→ **Collected data entries**:
- - -

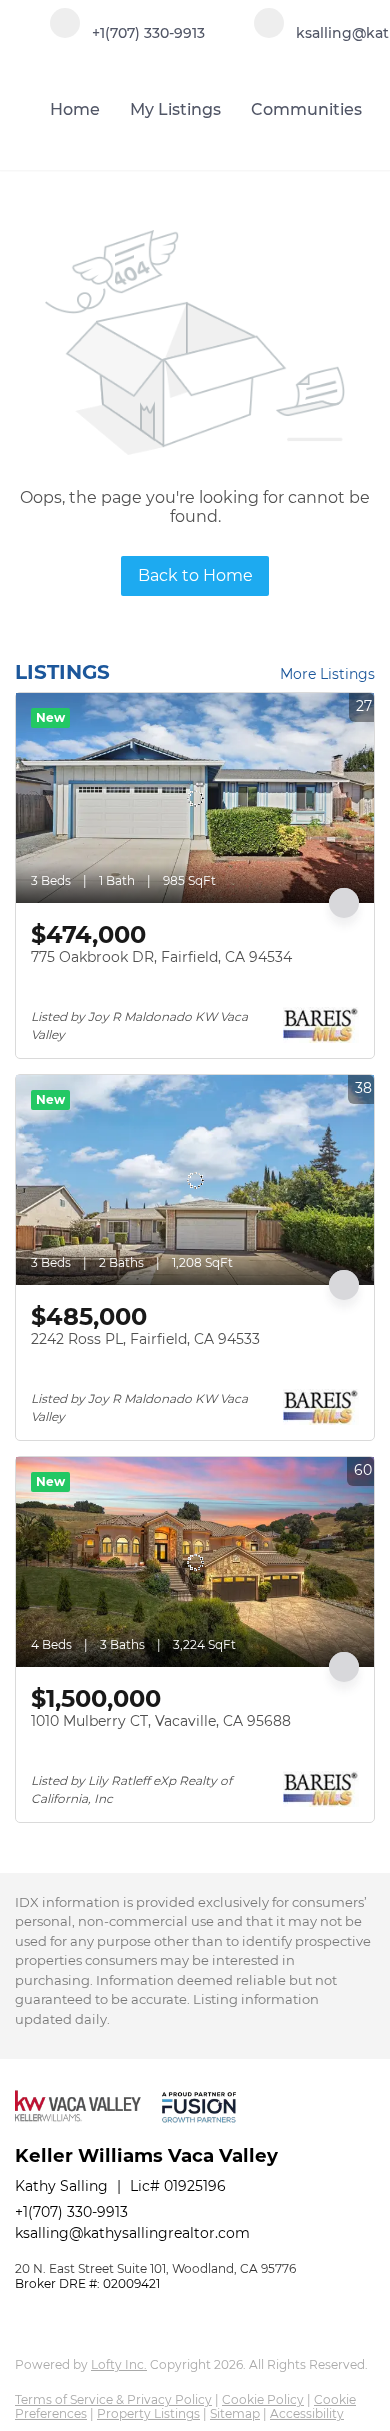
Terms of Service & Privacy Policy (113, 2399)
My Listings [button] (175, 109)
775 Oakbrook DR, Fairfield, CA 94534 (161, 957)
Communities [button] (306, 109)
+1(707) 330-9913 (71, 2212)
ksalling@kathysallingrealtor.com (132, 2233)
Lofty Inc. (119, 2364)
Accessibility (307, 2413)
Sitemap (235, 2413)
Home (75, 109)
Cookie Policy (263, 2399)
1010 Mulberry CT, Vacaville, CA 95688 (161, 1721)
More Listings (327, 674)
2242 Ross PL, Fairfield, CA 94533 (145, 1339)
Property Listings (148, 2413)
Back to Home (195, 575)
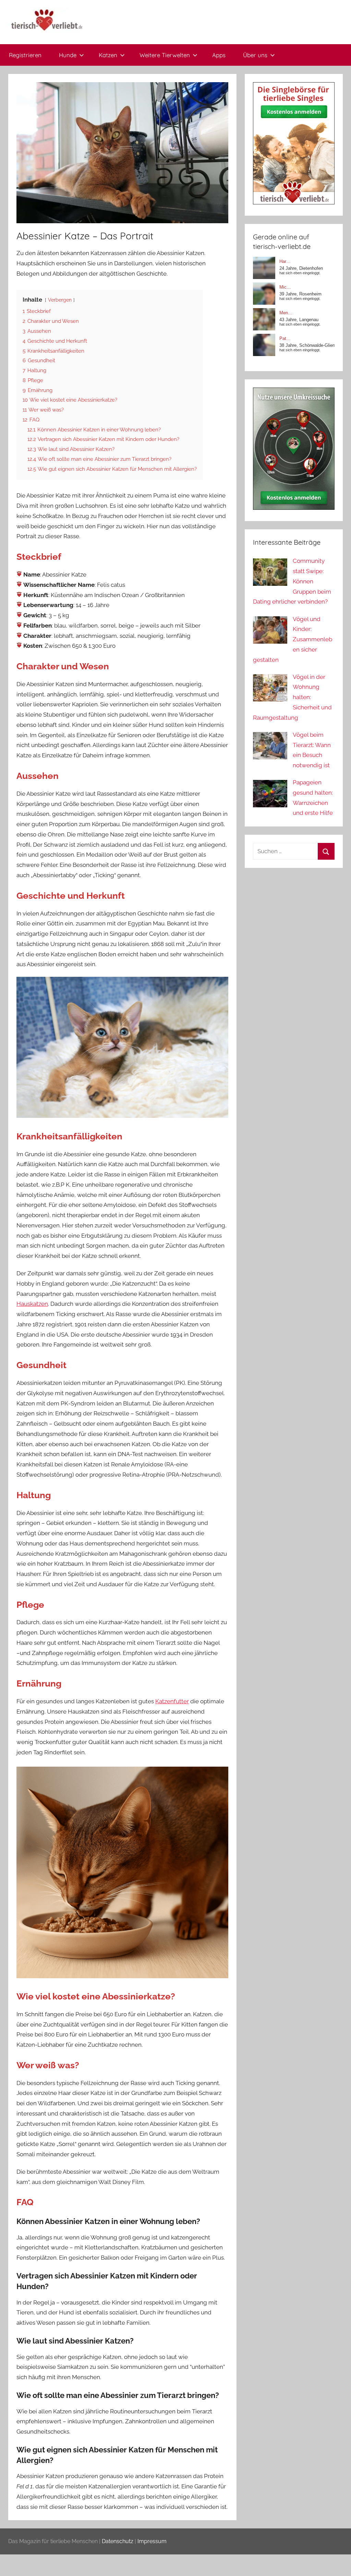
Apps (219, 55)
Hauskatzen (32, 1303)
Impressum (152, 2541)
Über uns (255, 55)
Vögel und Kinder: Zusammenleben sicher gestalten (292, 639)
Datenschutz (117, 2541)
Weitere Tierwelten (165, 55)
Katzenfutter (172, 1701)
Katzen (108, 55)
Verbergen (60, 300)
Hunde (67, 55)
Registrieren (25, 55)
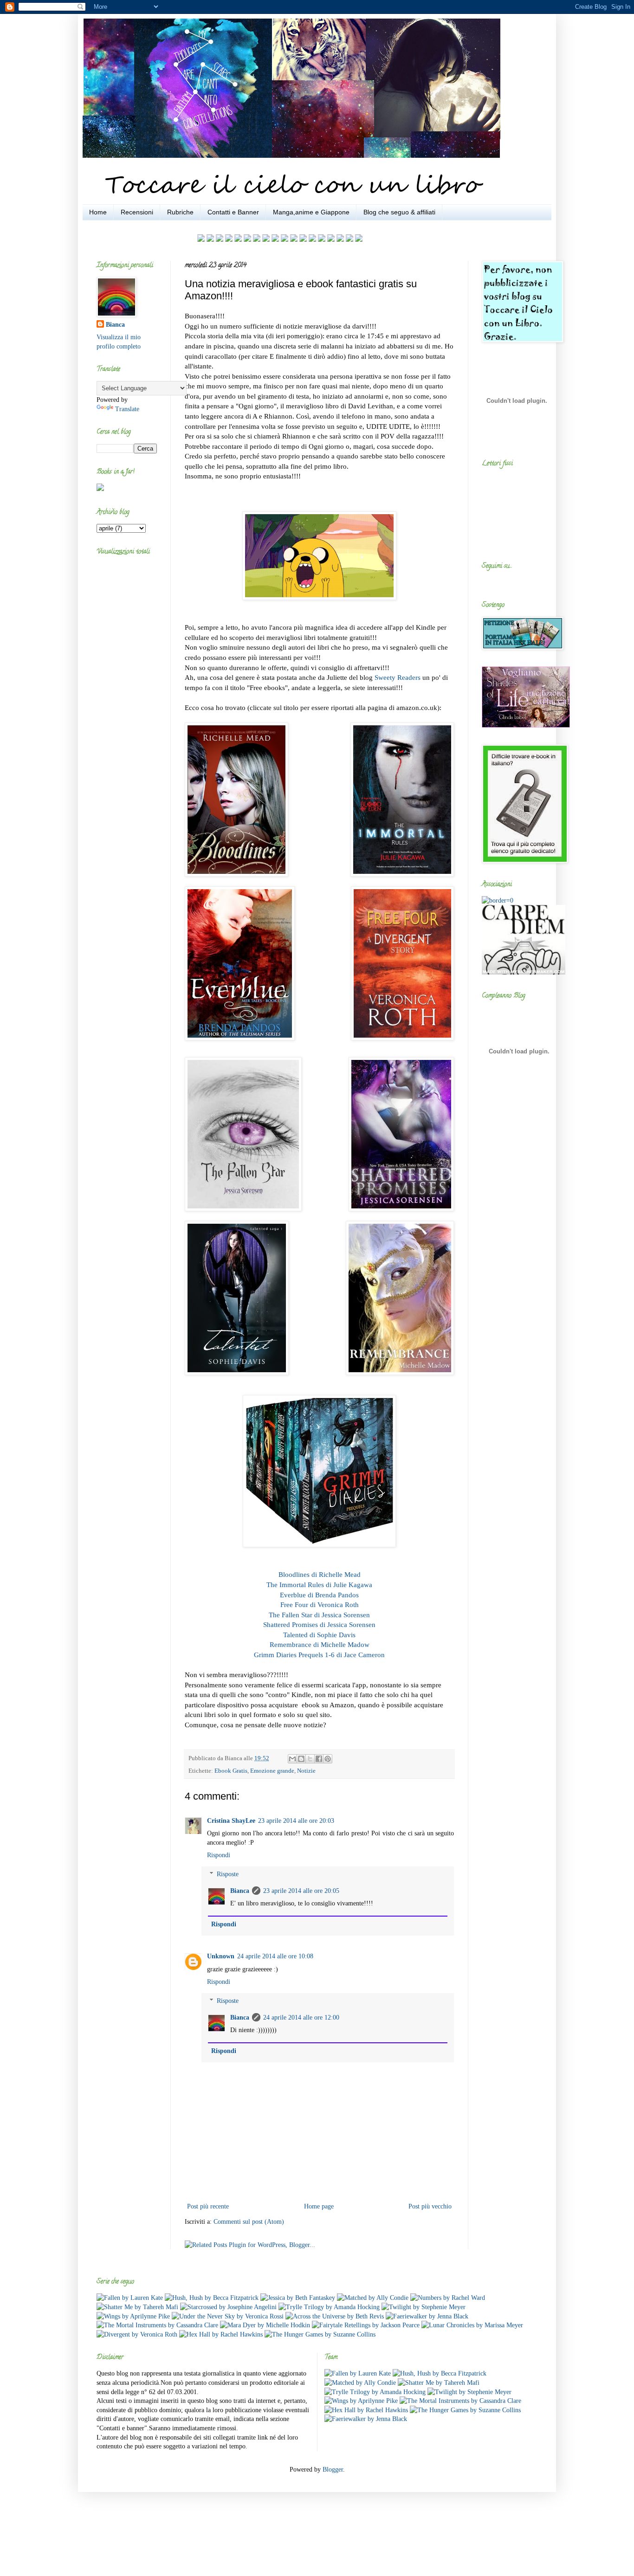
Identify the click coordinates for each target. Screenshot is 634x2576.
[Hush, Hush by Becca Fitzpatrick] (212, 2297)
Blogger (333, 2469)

- - -

Leave the pictures out, and retype exactly the lines from the one containing "Katzenfutter (172, 1701)" through the last line of the entries above, both included.

→ **Response to the task**:
Katzenfutter (172, 1701)
Katzen (108, 55)
Verbergen (60, 300)
Hunde (67, 55)
Registrieren (25, 55)
Identify the click coordinates for each target. Screenshot is 634x2576.
[Hush, Hush by Becca Fitzpatrick] (212, 2297)
Blogger (333, 2469)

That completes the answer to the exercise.